▶ HOW TO COMPLETE THIS TASK: Go through the entries below. Copy each line in which "resolution" appears.
Start of INPUT DATA
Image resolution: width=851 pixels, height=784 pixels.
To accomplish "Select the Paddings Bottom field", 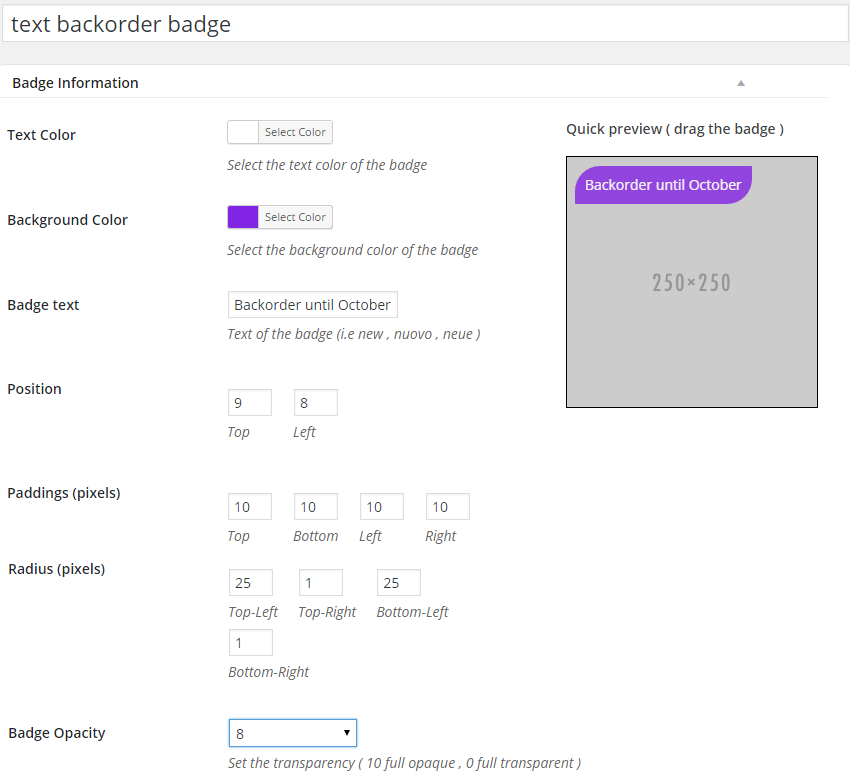I will tap(315, 507).
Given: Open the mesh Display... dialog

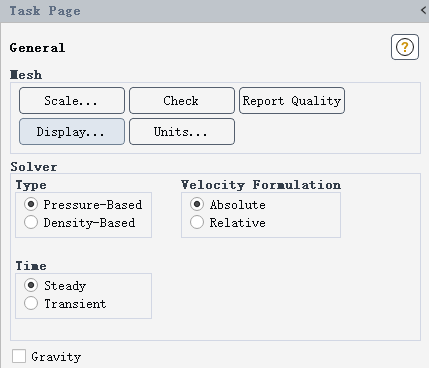Looking at the screenshot, I should point(72,132).
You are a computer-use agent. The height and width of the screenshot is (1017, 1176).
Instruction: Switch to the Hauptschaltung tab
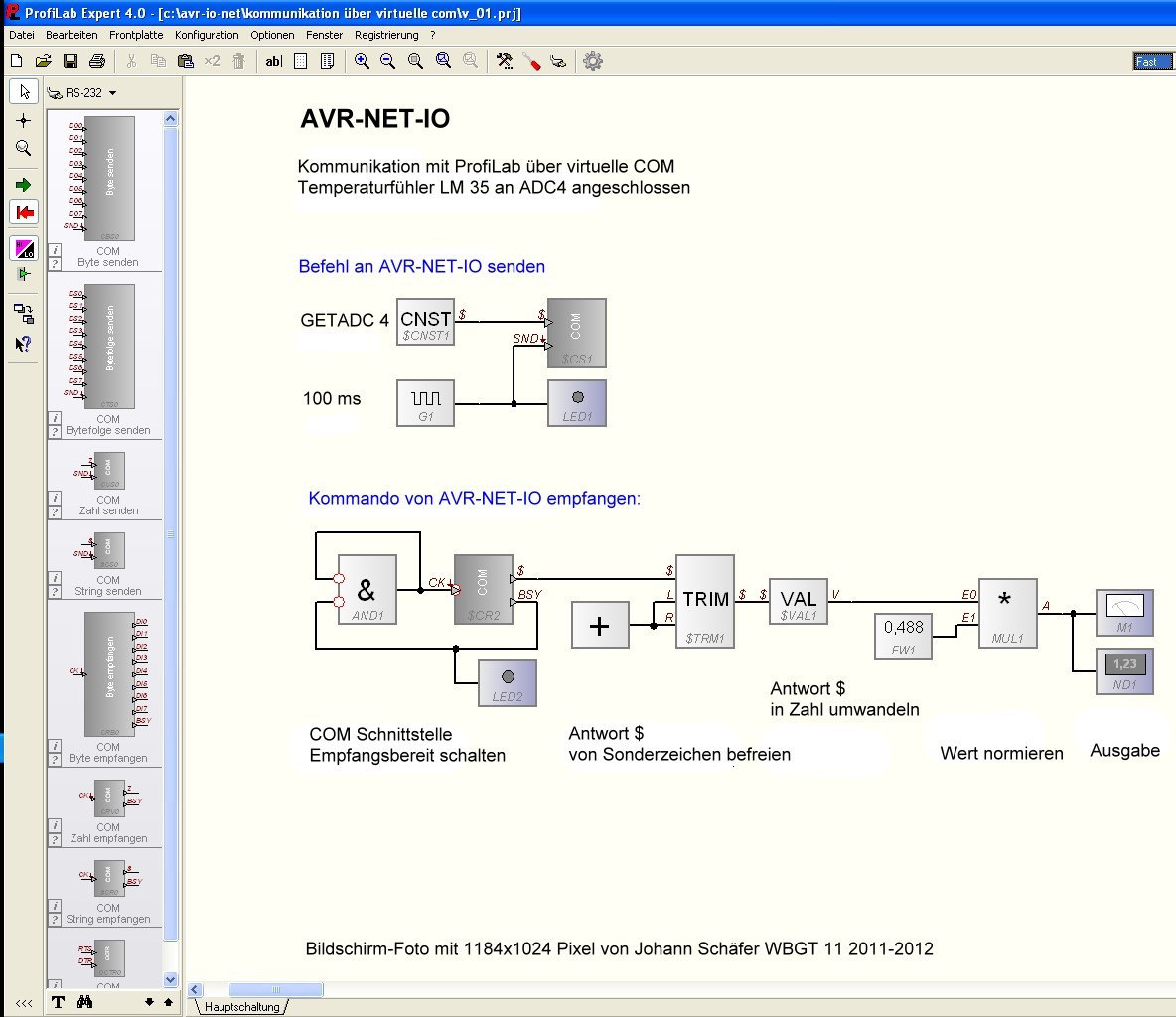pos(241,1006)
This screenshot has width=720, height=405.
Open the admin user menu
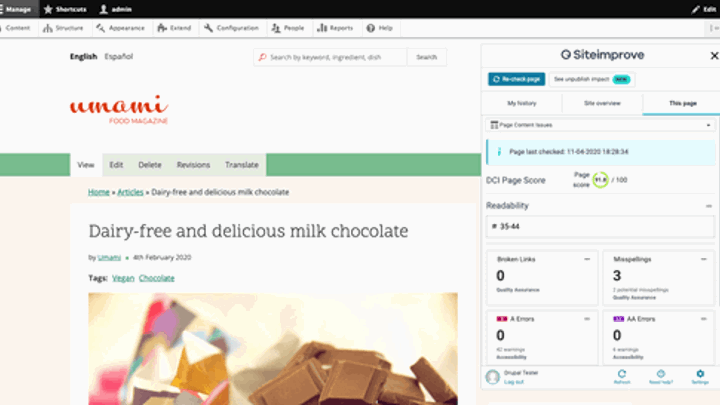tap(116, 9)
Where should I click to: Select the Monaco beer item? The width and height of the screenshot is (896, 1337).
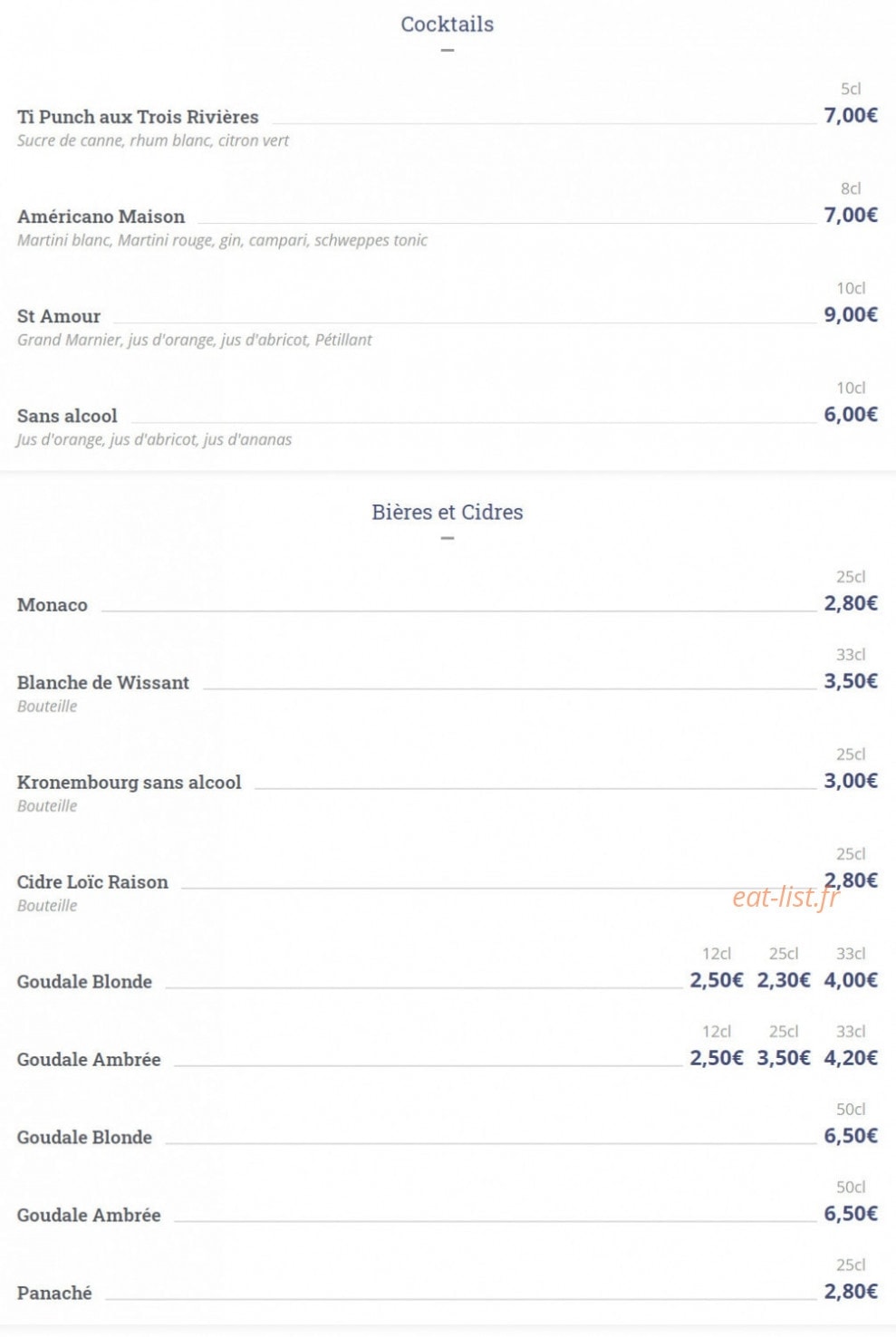pyautogui.click(x=53, y=604)
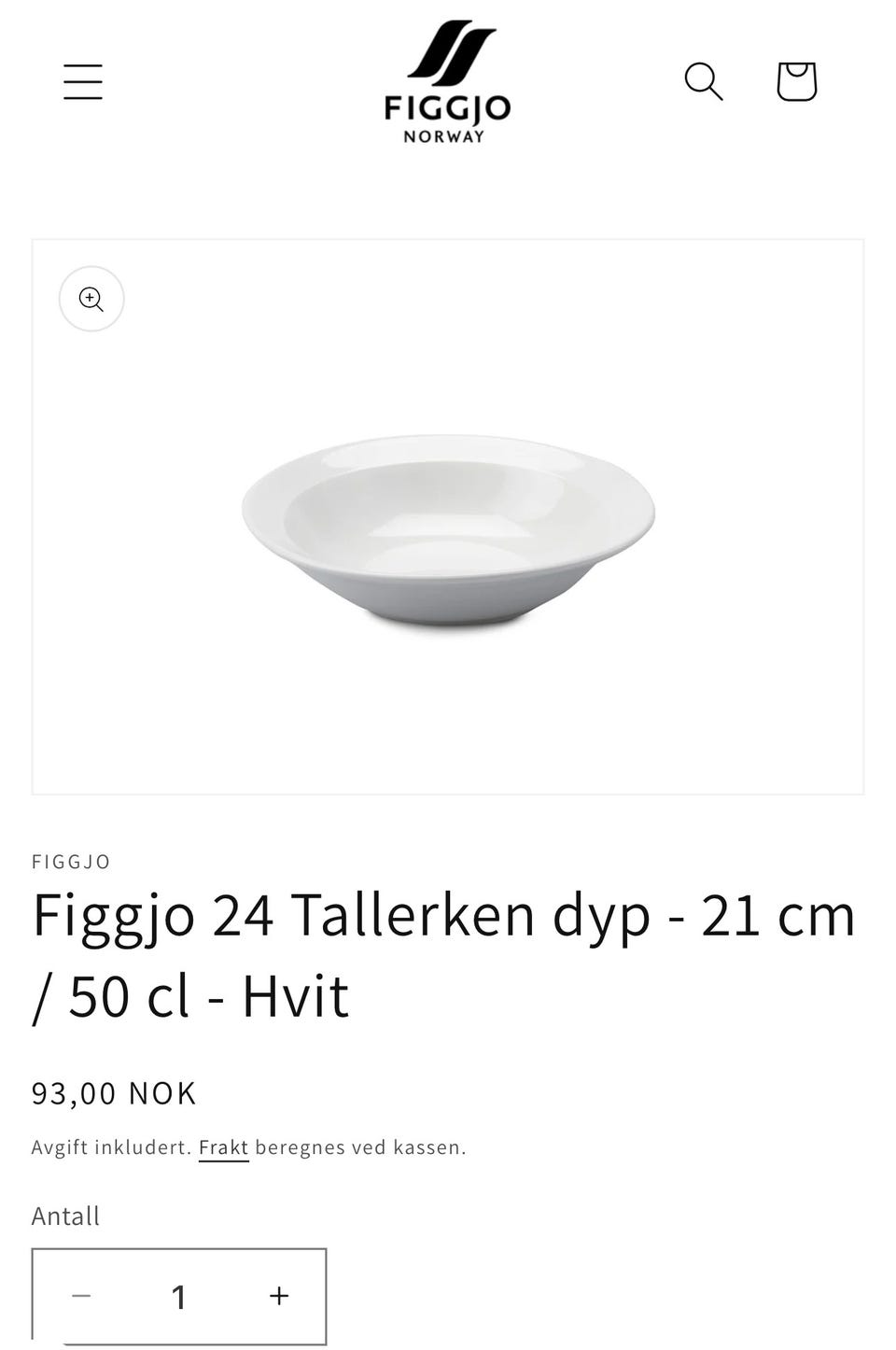Focus the Antall quantity number field
The width and height of the screenshot is (896, 1350).
[x=179, y=1296]
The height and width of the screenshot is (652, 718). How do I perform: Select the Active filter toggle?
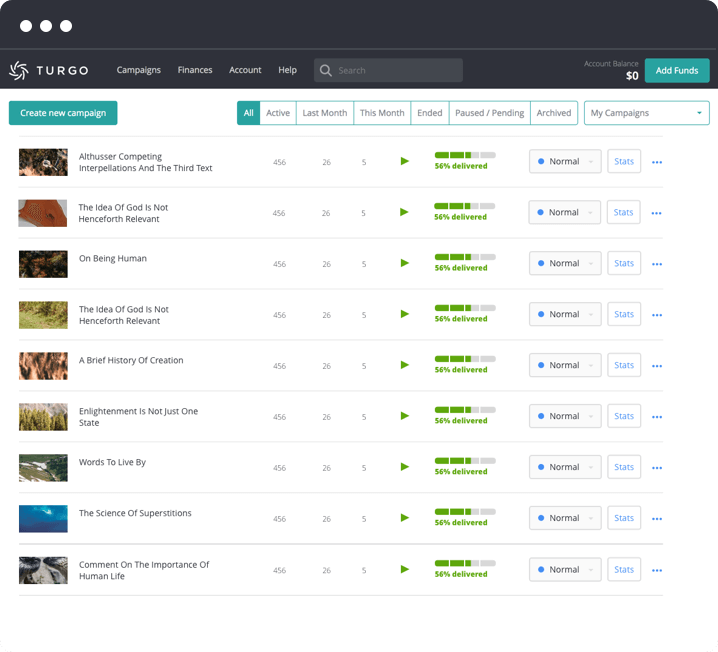click(278, 113)
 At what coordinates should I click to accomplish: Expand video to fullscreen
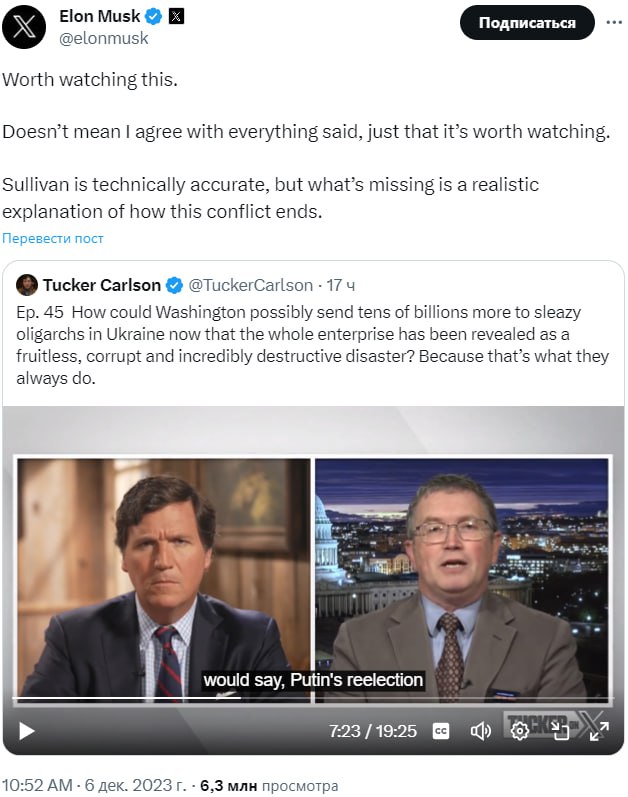coord(599,731)
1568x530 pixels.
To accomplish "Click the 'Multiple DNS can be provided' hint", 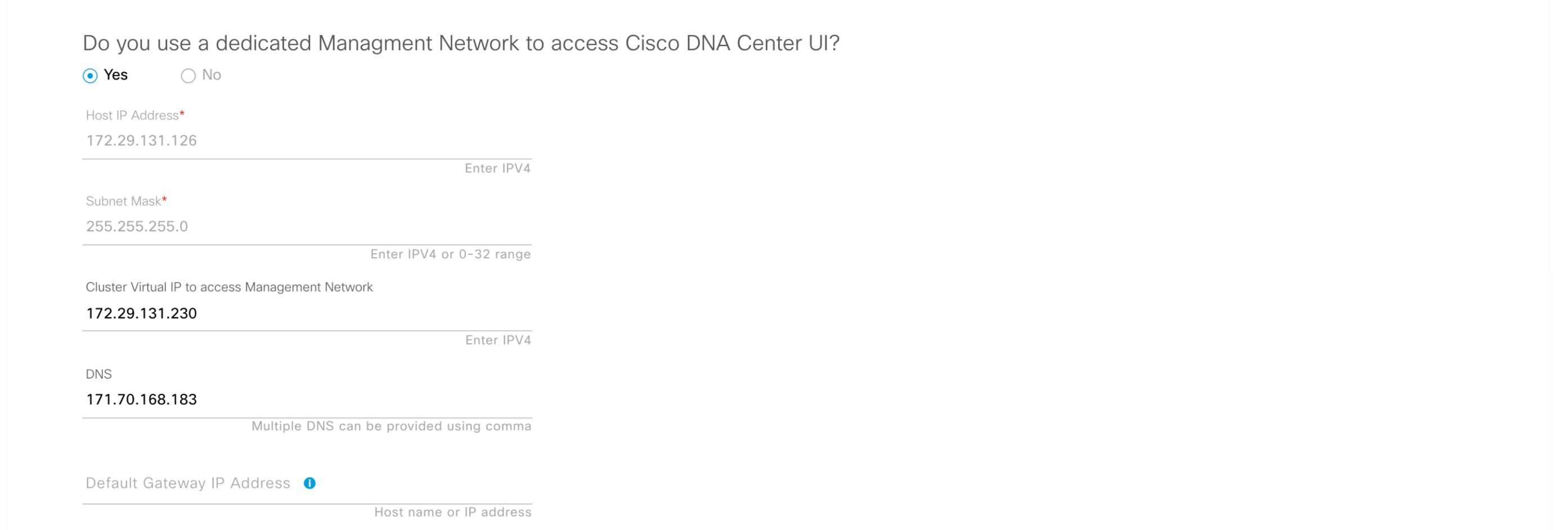I will (x=392, y=426).
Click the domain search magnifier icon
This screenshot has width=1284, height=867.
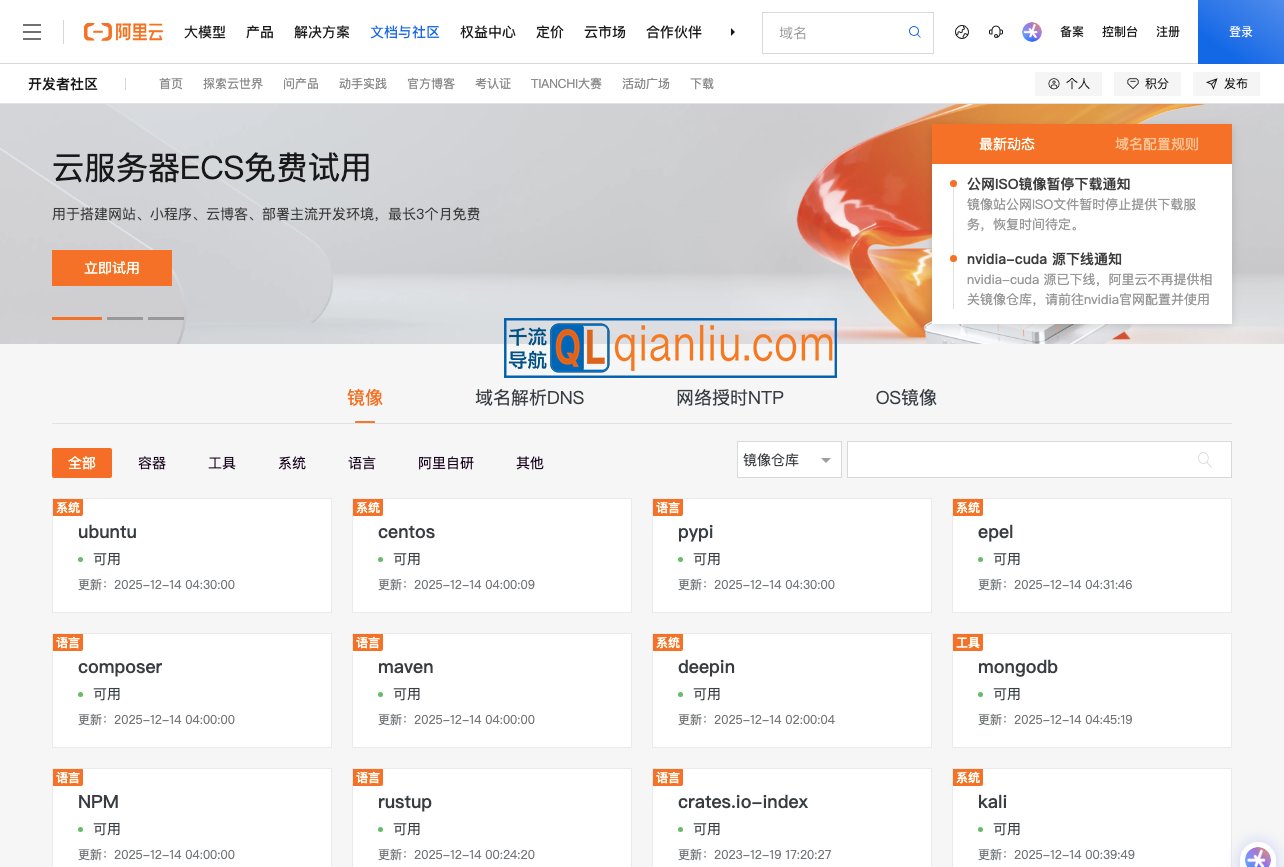coord(913,32)
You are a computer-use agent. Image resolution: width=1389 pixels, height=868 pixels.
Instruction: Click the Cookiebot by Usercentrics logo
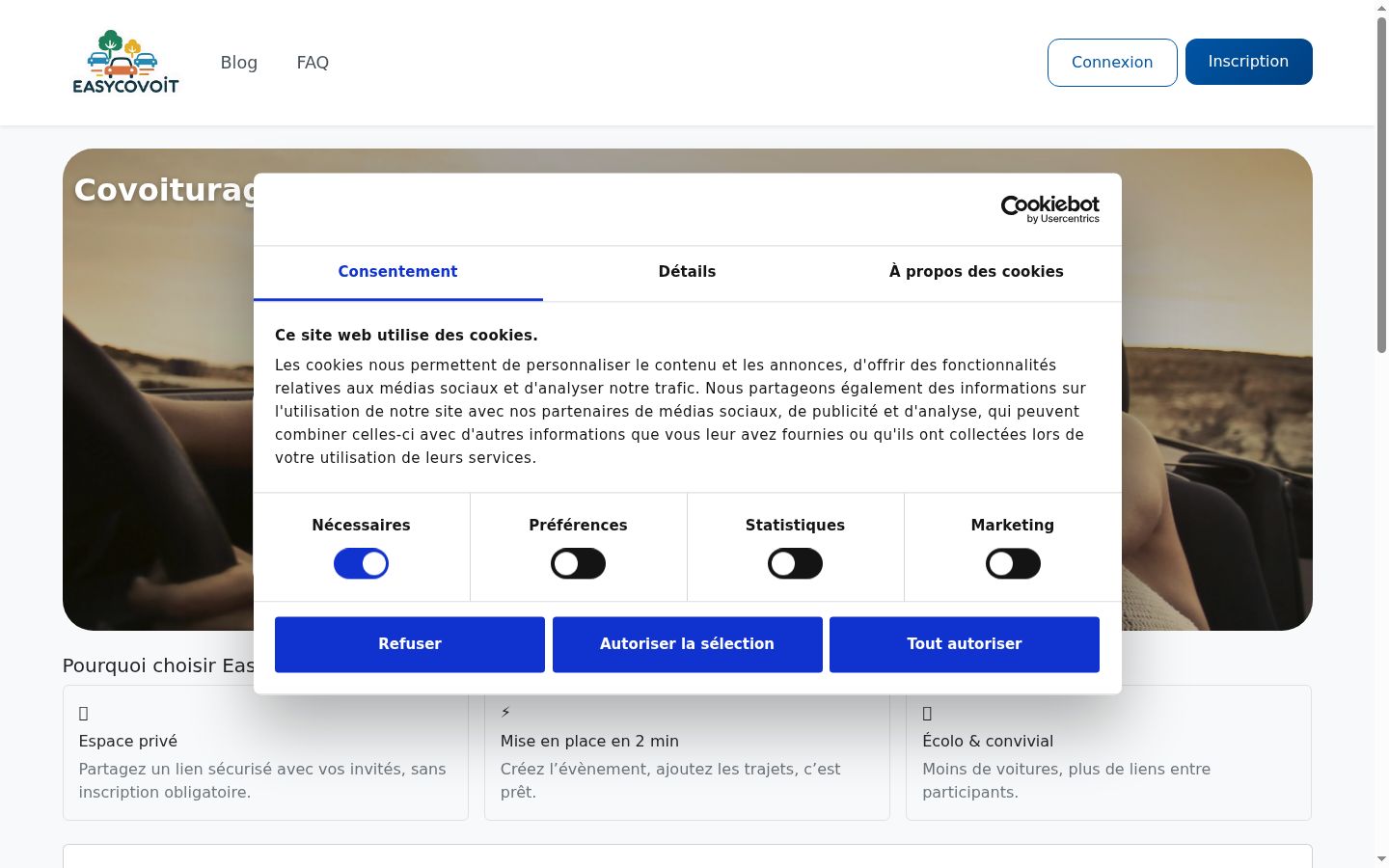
End of INPUT DATA
▶ FINISHED EXERCISE:
Image resolution: width=851 pixels, height=784 pixels.
You are a computer-use agent. Image resolution: width=1389 pixels, height=868 pixels.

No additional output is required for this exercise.